1943 LST-1-class tank landing ship

USS LST-35 was an of the United States Navy built during World War II. She was transferred to the Royal Hellenic Navy on 18 August 1943, before being commissioned into the USN, and was renamed Chios.

== Construction ==
LST-35 was laid down on 20 March 1943, at Pittsburgh, Pennsylvania, by the Dravo Corporation; launched on 30 June 1943; sponsored by Mrs. Samuel G. Cooper; and transferred to the Royal Hellenic Navy on 18 August 1943, and renamed Chios (L195).

== Service history ==
Chios, ex-LST-35, sailed from Galveston Bar for Key West, Florida, on 28 August 1943, with convoy HK 125, arriving in Key West, 1 September 1943.

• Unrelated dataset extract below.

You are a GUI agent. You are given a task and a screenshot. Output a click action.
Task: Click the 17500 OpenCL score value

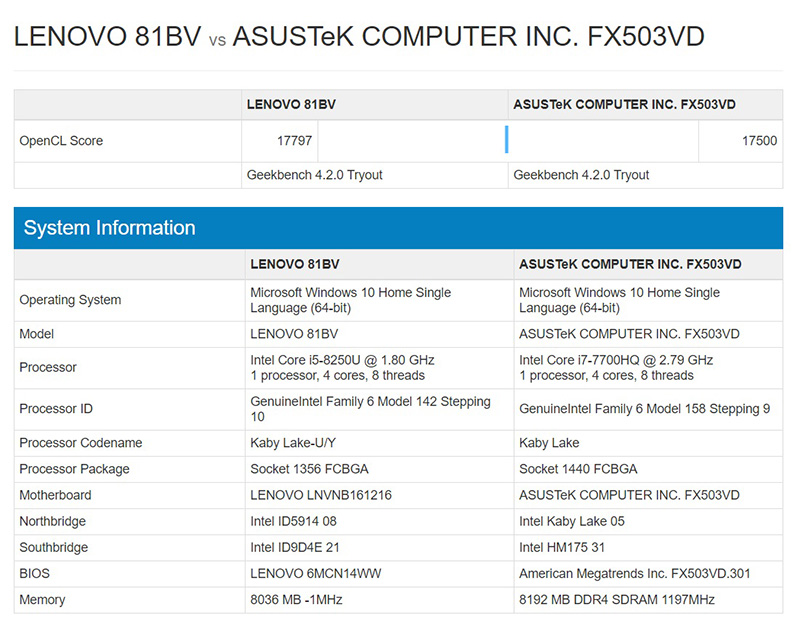(x=759, y=141)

On 11 October 1943, Chios left Halifax, Nova Scotia, in convoy SC 144, en route she joined convoy WN 497 that had departed Loch Ewe, on 26 October. She arrived in Methil, Scotland, on 28 October with a load of lumber.

Chios departed Methil, on 3 December 1943, in convoy EN 314 (series 2), arriving in Loch Ewe, on 5 December. She departed Liverpool, England, in convoy OS 63/KMS 37, on 25 December 1943. The convoy split on 7 January 1944, with Chios continuing on in convoy KMS 37G, arriving in Gibraltar, on 9 January. However, the same records show that she departed Liverpool, England, in convoy OS 64/KMS 38, on 3 January 1944. The convoy split on 15 January 1944, with Chios continuing on in convoy KMS 38G, arriving in Gibraltar, on 17 January. It's possible that she was delayed from sailing in the first, here intended convoy, and had to travel in the proceeding convoy.

==Post-war service==
She was sold to the government of Greece in January 1947. She was struck from the Navy list on 23 June 1947. She served until 1971, when she was placed in reserve. Reactivated in 1974, she was finally decommissioned from the Greek navy on 10 May 1977.

Featured in the movie Operation Mercury (1971). at 1.05:45.